(Collected data entries)
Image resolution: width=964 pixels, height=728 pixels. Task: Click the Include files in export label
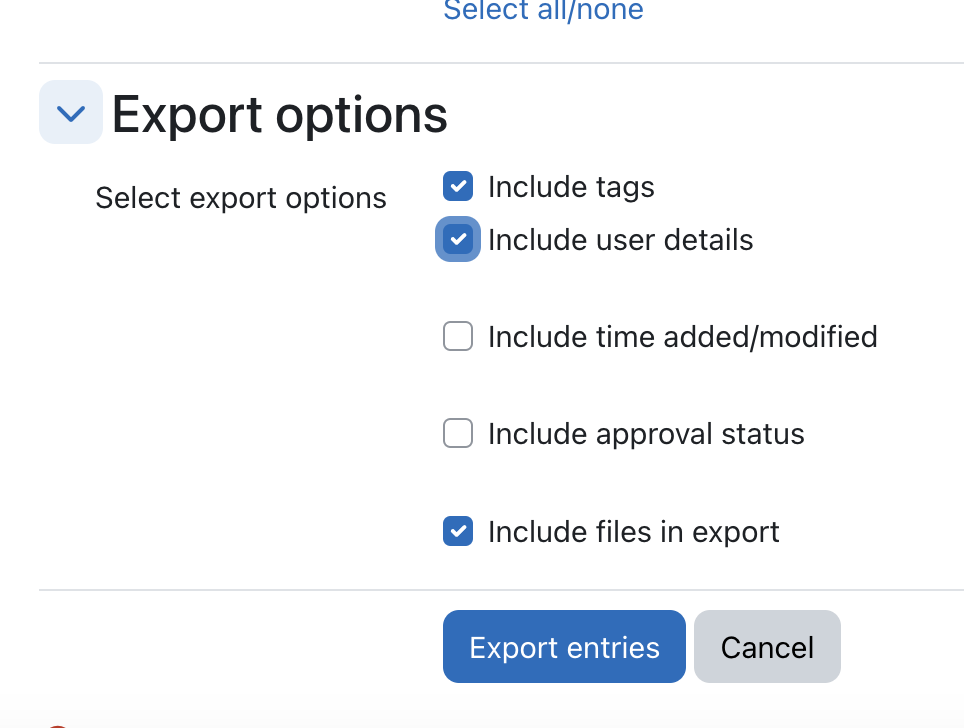pyautogui.click(x=634, y=532)
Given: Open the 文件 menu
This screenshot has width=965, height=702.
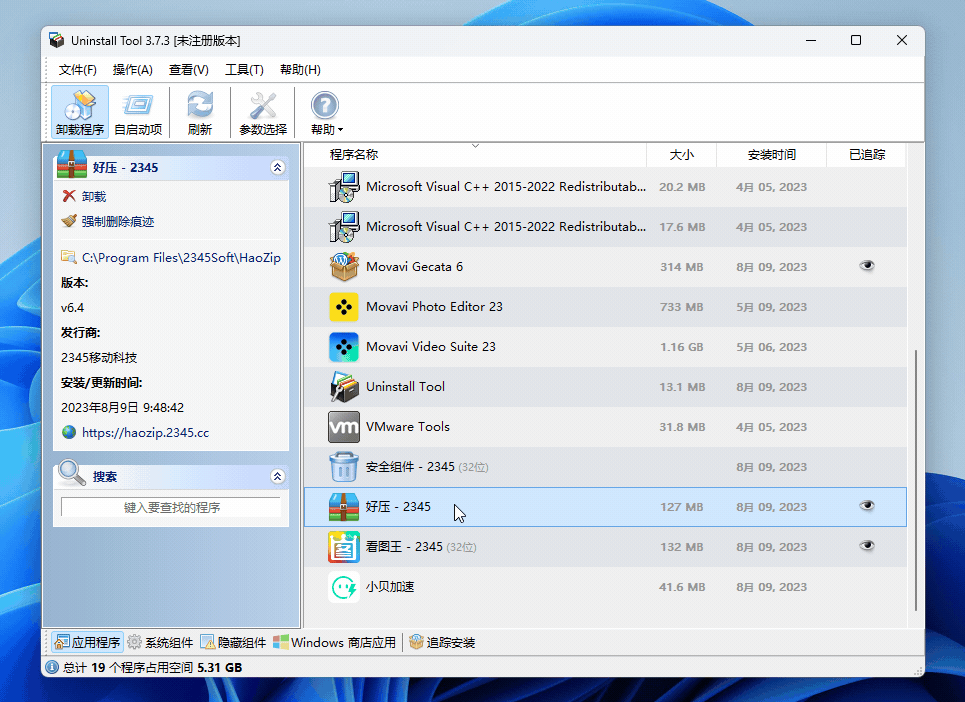Looking at the screenshot, I should 77,69.
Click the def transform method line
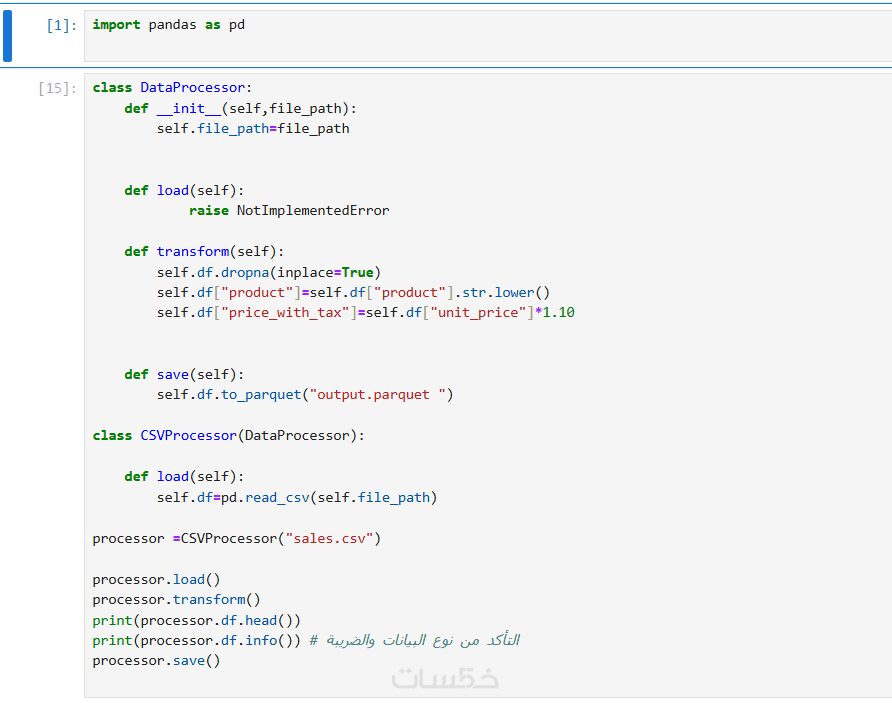The image size is (892, 703). 204,252
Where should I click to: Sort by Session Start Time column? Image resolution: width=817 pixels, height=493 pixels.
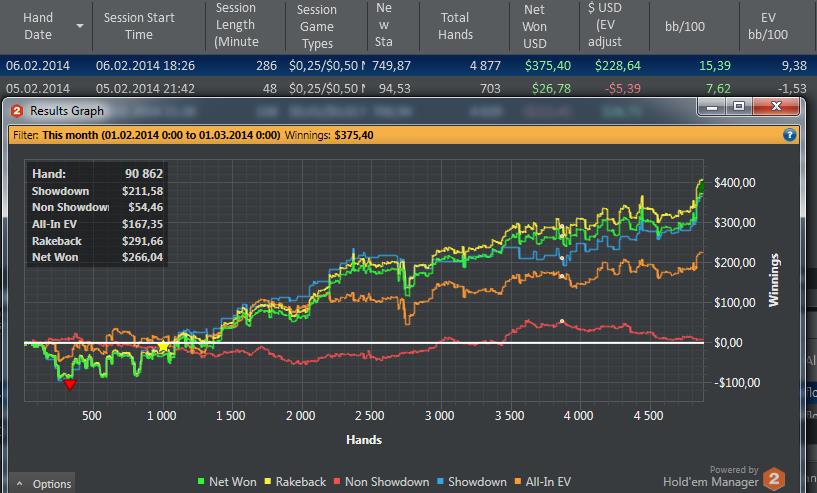139,26
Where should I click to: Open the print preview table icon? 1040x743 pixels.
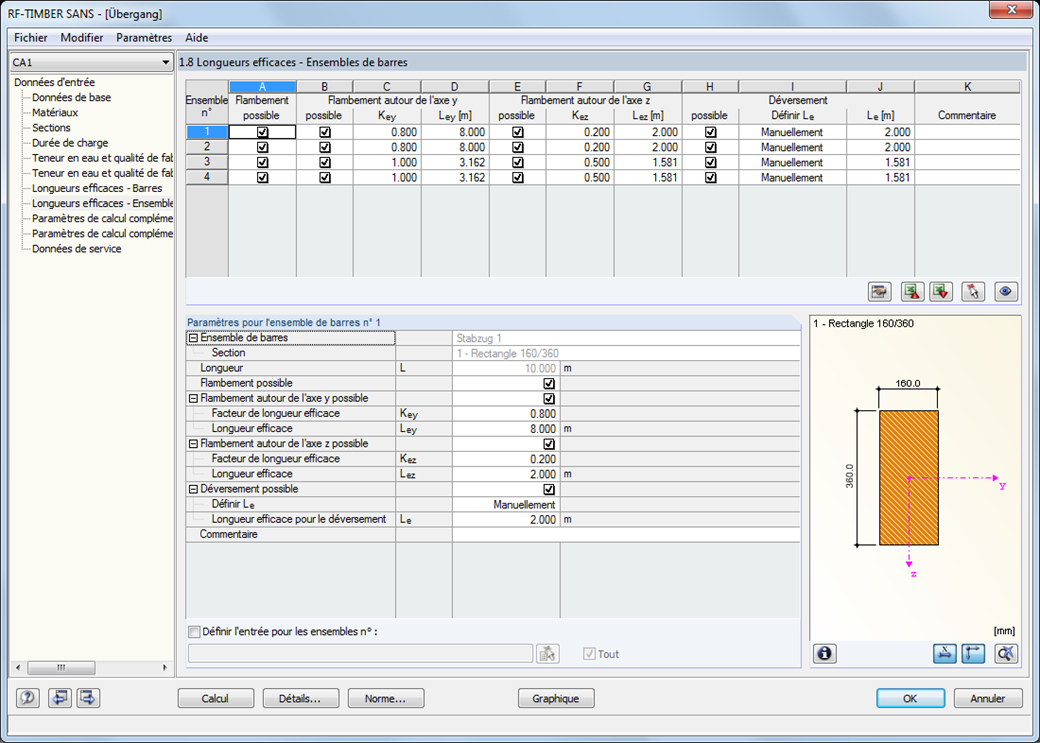[x=878, y=291]
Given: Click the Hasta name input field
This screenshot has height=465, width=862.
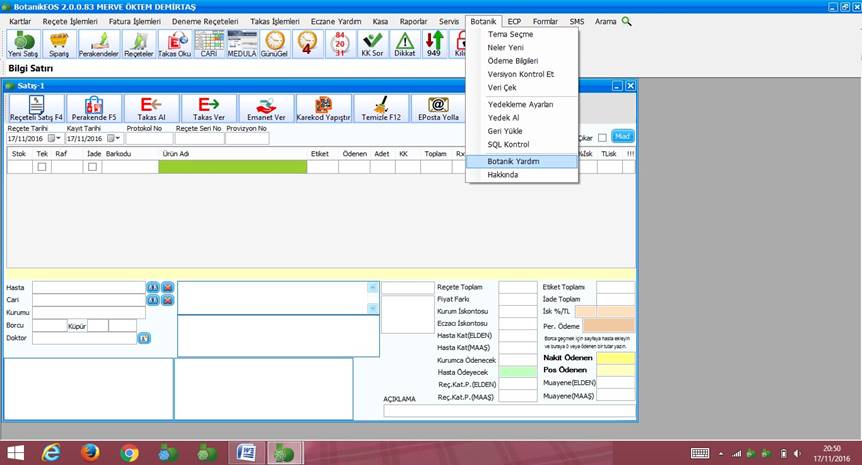Looking at the screenshot, I should [88, 287].
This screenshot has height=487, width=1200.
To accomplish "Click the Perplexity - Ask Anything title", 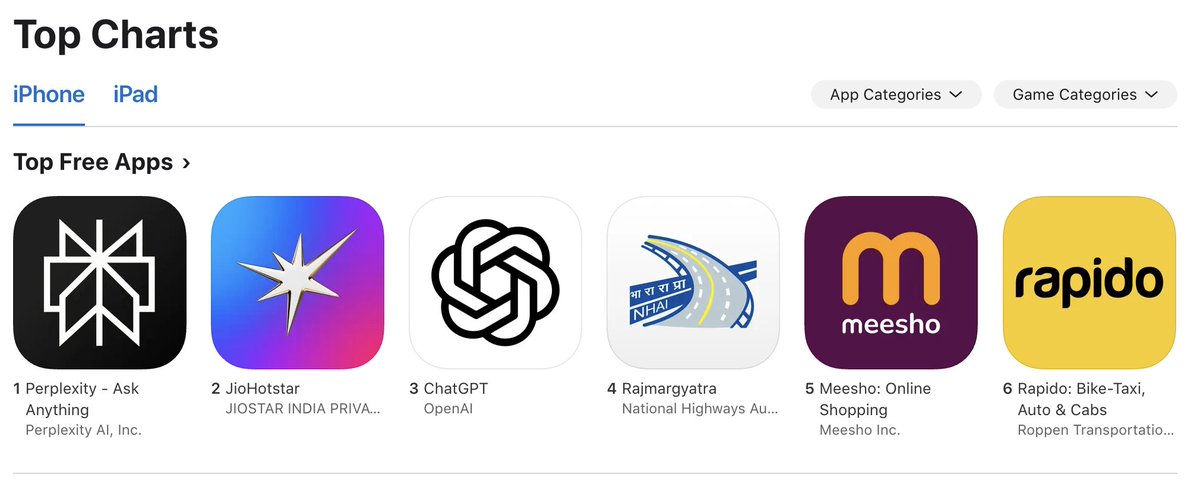I will point(82,399).
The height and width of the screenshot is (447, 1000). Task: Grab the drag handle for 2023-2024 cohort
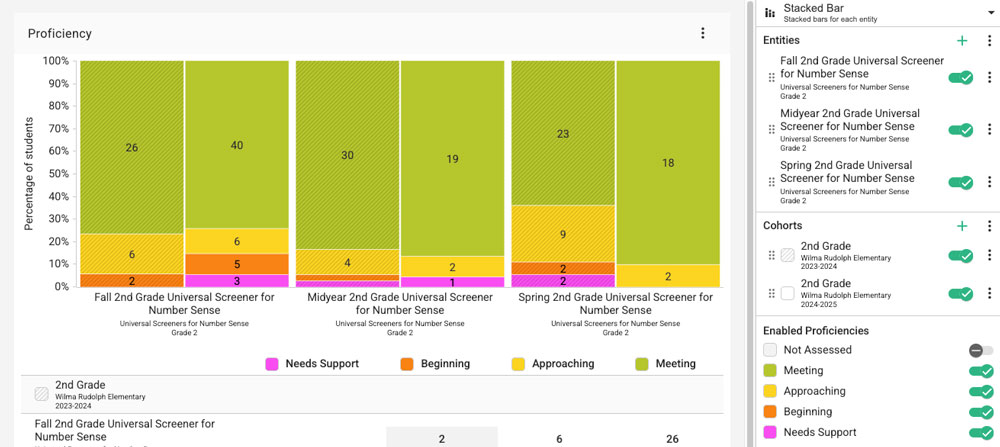pyautogui.click(x=771, y=256)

ASSIGNMENT:
If a line in the entries above has the word "Given", copy it.

OUTPUT BELOW:
Given: Open the 文件 menu
Given: Click the Hasta name input field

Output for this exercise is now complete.